→ HOW TO COMPLETE THIS TASK
Report each line of the data that has "Toggle" somewhere in it.

Stored data:
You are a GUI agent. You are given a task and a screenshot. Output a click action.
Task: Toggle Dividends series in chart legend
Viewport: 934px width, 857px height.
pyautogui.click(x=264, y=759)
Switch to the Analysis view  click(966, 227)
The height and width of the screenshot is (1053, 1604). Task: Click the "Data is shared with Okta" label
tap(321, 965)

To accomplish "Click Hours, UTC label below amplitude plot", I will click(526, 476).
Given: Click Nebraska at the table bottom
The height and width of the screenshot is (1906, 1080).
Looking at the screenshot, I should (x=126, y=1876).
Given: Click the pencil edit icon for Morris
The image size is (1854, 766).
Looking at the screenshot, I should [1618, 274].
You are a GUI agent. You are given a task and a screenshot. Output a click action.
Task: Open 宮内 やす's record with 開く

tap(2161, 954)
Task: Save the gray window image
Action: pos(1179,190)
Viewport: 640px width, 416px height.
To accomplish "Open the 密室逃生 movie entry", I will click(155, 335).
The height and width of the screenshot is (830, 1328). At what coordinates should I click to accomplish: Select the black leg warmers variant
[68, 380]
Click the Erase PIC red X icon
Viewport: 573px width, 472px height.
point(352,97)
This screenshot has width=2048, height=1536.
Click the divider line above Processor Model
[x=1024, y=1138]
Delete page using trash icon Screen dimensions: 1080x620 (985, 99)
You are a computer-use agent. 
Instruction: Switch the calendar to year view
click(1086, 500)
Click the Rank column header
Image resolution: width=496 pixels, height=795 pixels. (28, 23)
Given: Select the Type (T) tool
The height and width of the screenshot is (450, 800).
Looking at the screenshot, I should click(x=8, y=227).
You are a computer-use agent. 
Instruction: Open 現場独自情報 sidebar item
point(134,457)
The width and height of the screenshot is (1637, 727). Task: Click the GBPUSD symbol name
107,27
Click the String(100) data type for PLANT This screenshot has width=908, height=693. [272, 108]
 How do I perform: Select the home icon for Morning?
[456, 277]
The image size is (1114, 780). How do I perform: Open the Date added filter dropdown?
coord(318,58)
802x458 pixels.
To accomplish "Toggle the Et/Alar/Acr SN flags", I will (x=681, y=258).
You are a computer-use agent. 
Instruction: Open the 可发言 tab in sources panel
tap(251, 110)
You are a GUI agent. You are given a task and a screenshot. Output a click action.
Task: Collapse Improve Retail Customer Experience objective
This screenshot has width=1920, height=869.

→ ANSWER TO THE EXERCISE
Task: Toggle Dividends series in chart legend
To accomplish "Toggle the Et/Alar/Acr SN flags", I will (x=681, y=258).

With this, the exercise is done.